▸ Exercise instructions
Without including pictures, set down every record exactly as it stands.

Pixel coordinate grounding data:
------------------------------------
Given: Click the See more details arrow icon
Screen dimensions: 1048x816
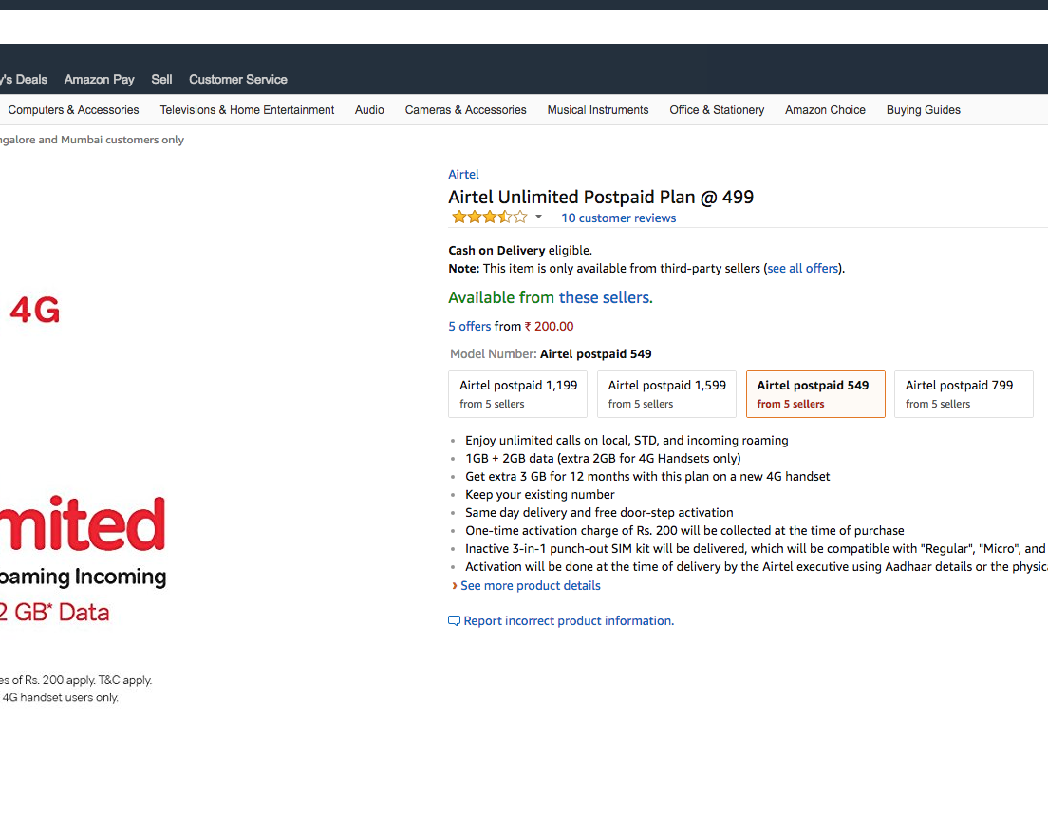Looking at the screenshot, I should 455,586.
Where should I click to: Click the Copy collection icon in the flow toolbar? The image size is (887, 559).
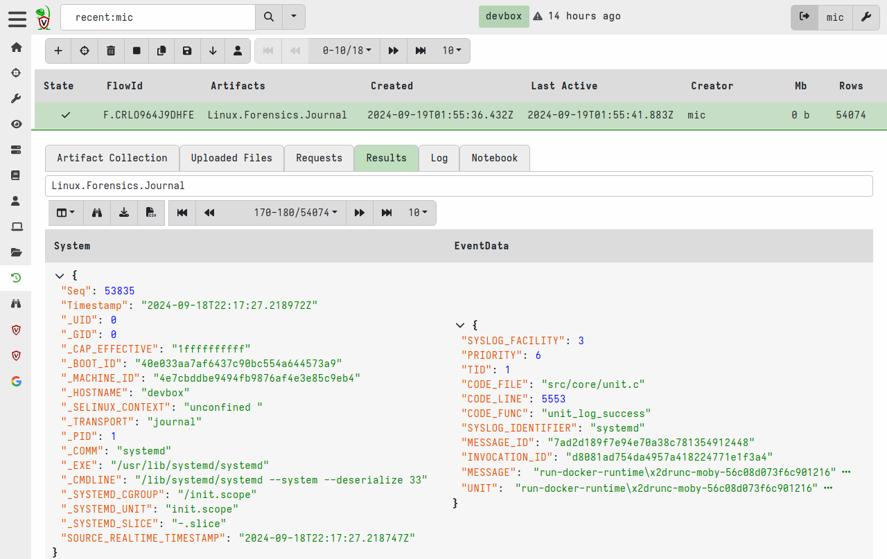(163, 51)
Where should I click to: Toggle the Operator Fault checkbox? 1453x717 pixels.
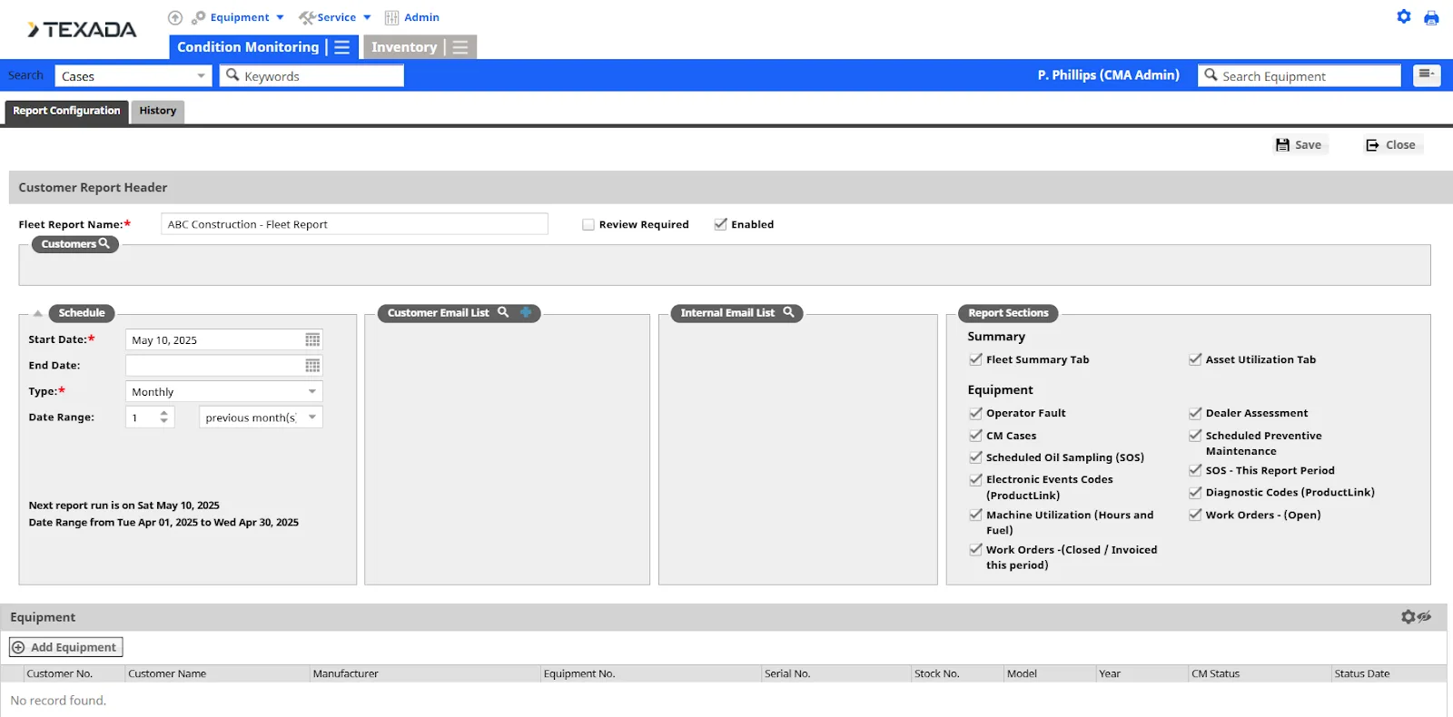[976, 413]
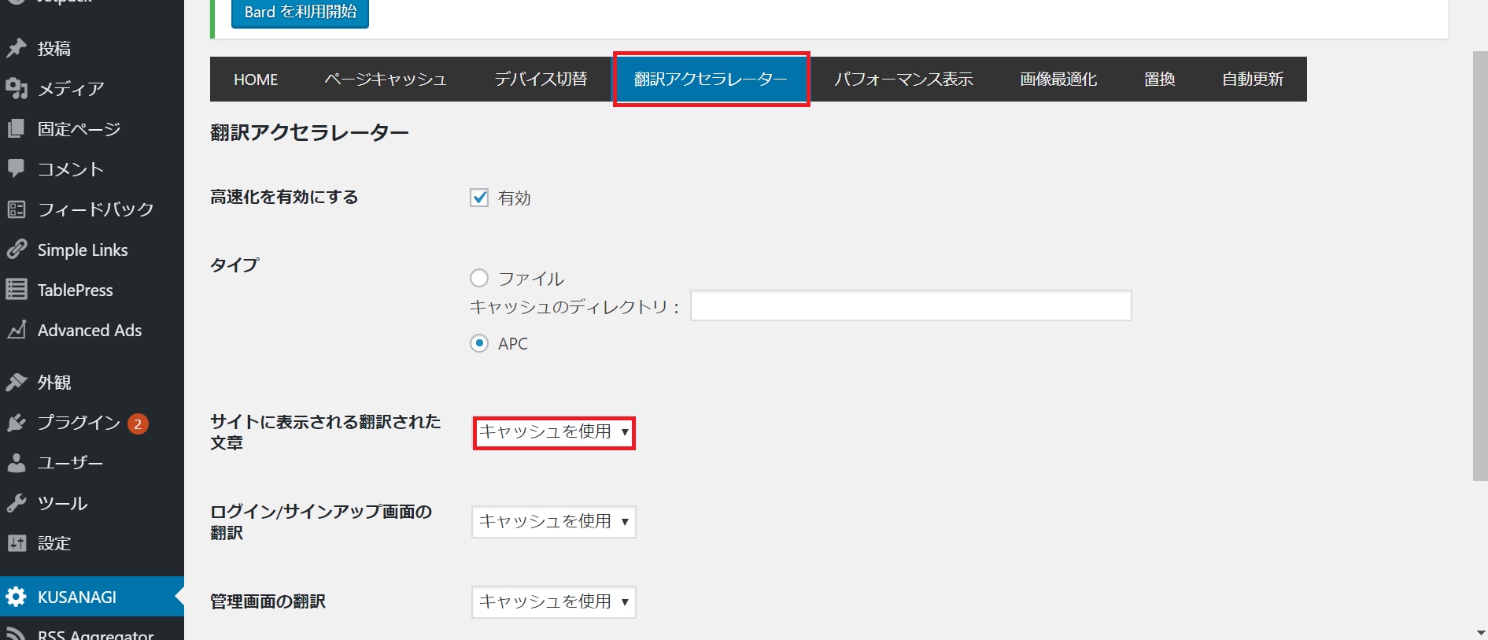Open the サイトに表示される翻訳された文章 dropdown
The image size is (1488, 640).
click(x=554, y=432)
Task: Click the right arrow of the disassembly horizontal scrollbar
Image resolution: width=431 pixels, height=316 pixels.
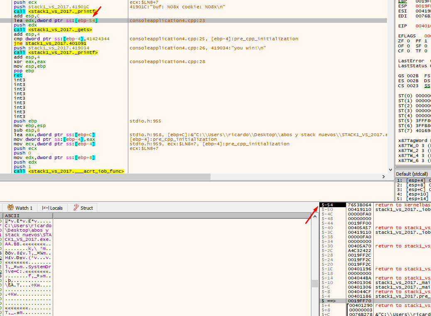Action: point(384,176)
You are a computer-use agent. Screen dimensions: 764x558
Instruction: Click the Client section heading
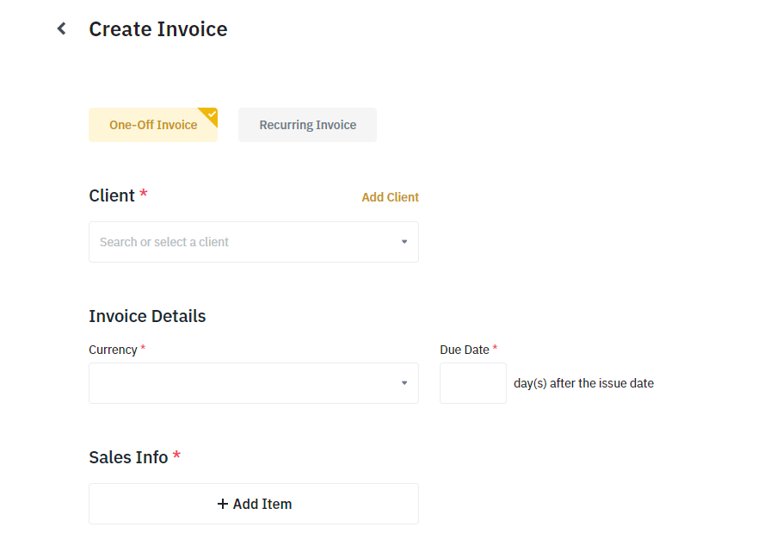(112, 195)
------------------------------------
▸ Expected output
Given: Click the See more details arrow icon
Screen dimensions: 1048x816
Looking at the screenshot, I should 455,586.
Where should I click to: Click the Copy collection icon in the flow toolbar? The image size is (887, 559).
(163, 51)
Where should I click to: Toggle the Operator Fault checkbox? 1453x717 pixels.
[976, 413]
Open the サイトに表示される翻訳された文章 dropdown
The image size is (1488, 640).
click(x=554, y=432)
Task: Click the right arrow of the disassembly horizontal scrollbar
Image resolution: width=431 pixels, height=316 pixels.
Action: point(384,176)
You are a computer-use agent. Screen dimensions: 764x558
Instruction: Click the Client section heading
(112, 195)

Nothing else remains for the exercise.